Exercise prompt:
Below are records with pictures in them. Output exactly the lines from the one with "Viewport: 640px width, 480px height." through the one with "You are a computer-use", both included, and leave every picture out; give only those lines.

Given information:
= = =

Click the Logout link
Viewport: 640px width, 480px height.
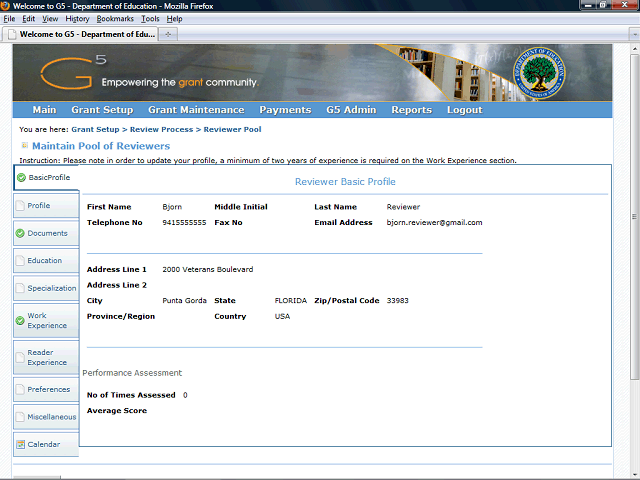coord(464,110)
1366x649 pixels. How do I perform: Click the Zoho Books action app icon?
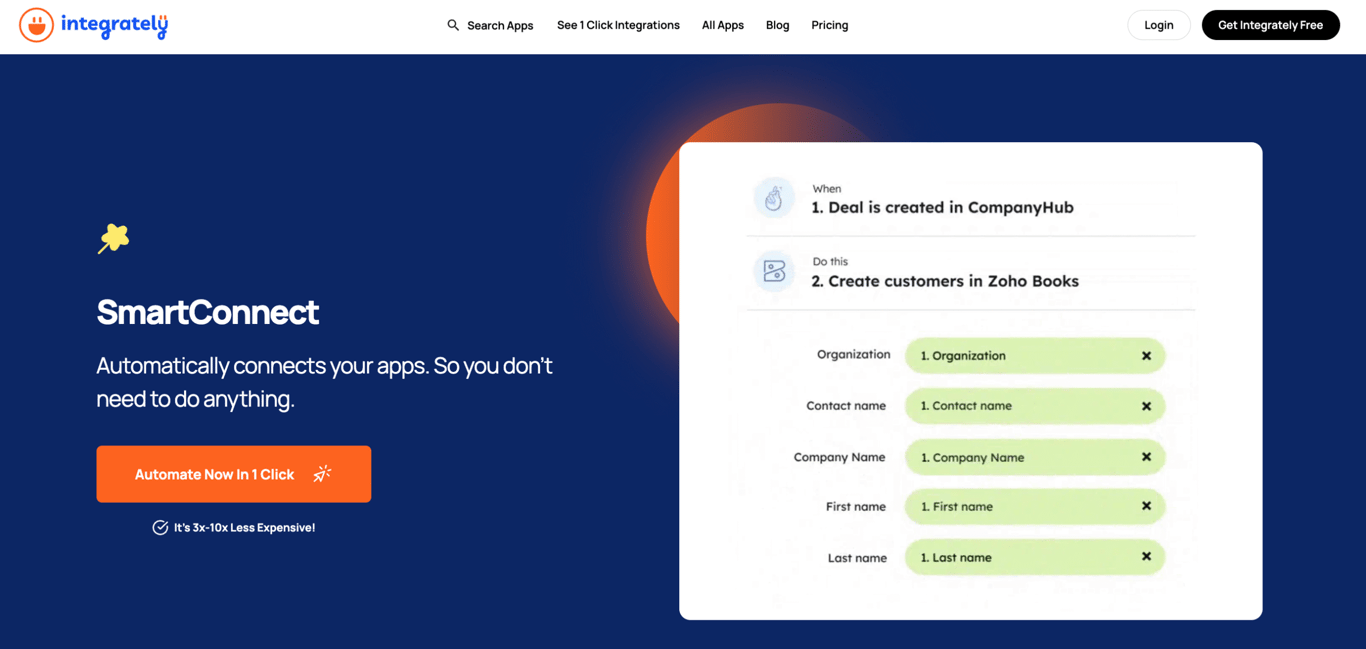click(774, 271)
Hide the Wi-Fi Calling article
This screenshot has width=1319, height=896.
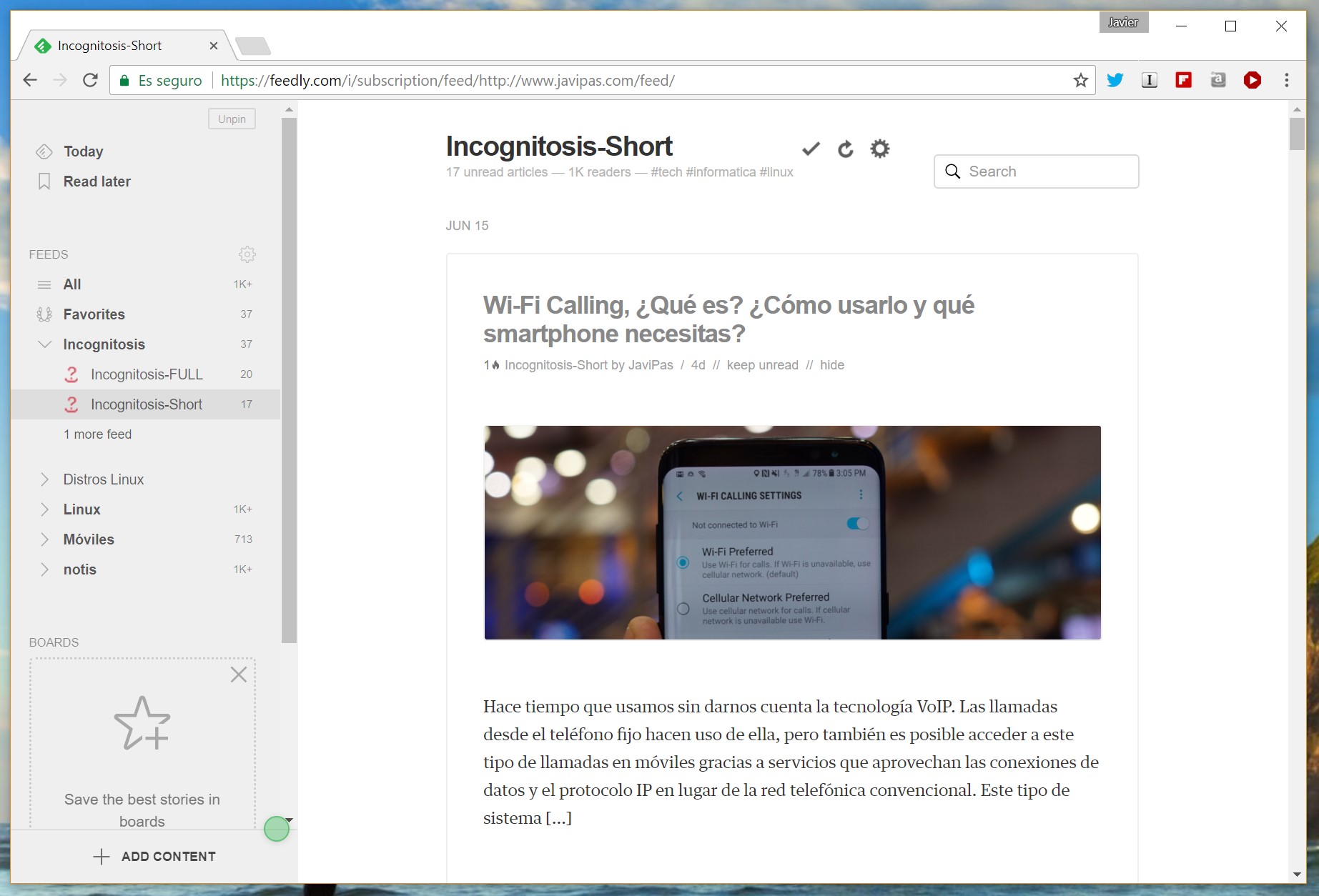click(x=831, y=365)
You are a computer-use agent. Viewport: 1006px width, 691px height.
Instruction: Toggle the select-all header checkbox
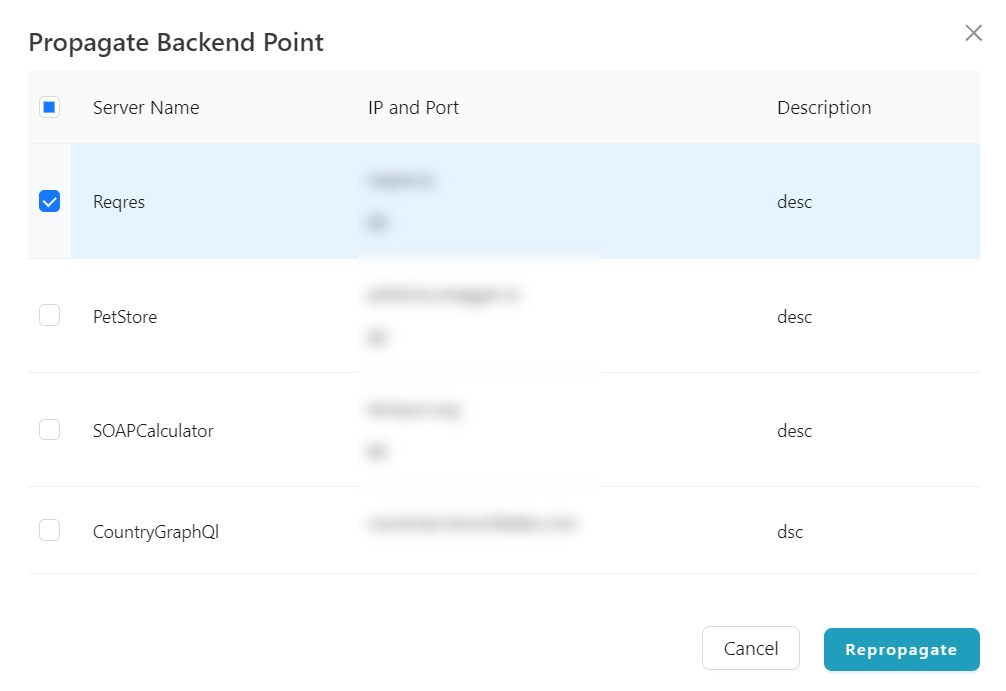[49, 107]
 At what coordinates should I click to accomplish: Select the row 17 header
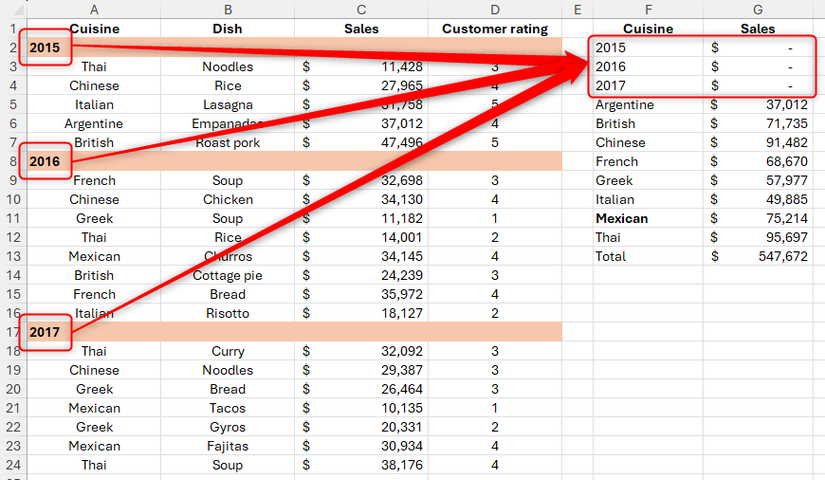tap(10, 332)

= = =

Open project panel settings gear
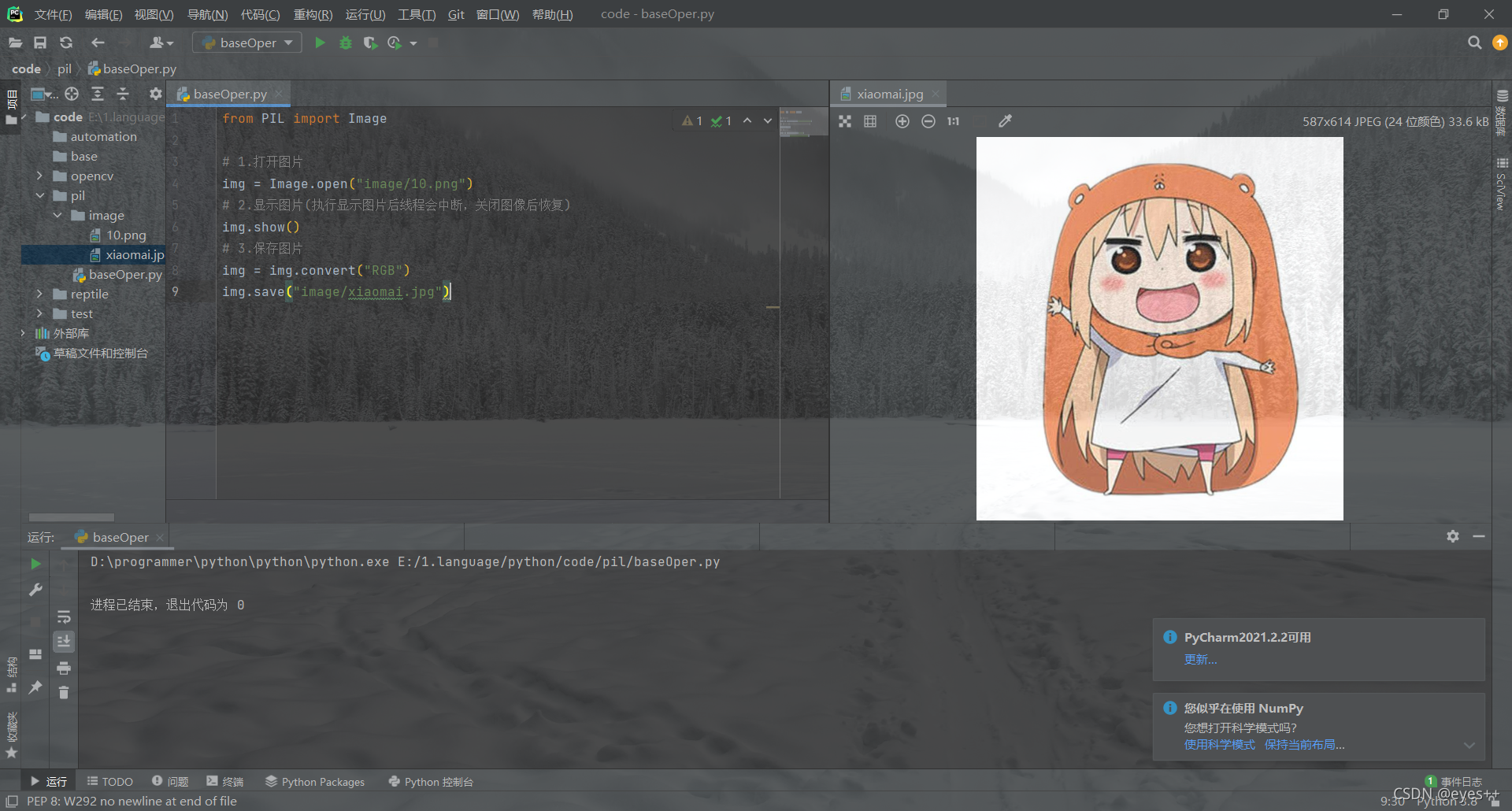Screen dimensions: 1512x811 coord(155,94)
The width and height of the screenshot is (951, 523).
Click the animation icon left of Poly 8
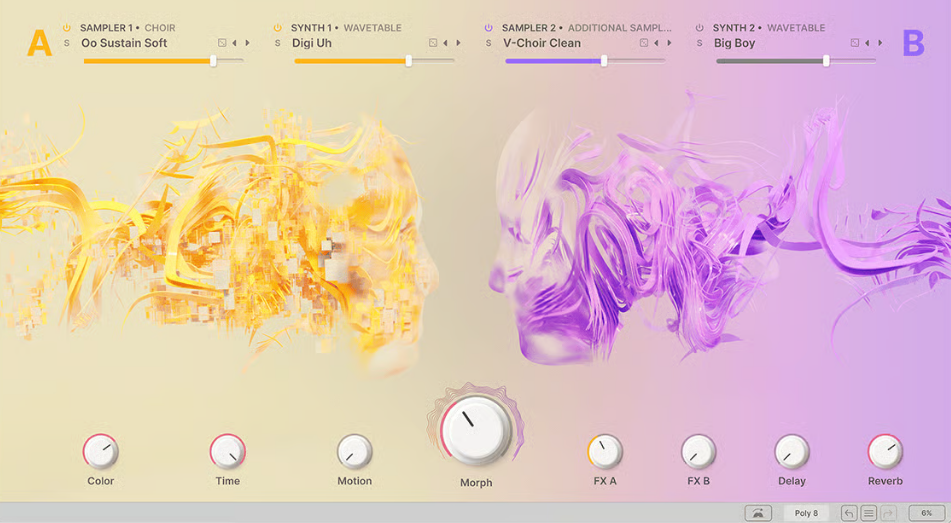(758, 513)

= = =

Output for this exercise:
Viewport: 640px width, 480px height.
coord(464,110)
1366x649 pixels. How do I perform: Click the Zoho Books action app icon?
click(774, 271)
Hide the Wi-Fi Calling article
This screenshot has width=1319, height=896.
click(x=831, y=365)
You are a computer-use agent. Viewport: 1006px width, 691px height.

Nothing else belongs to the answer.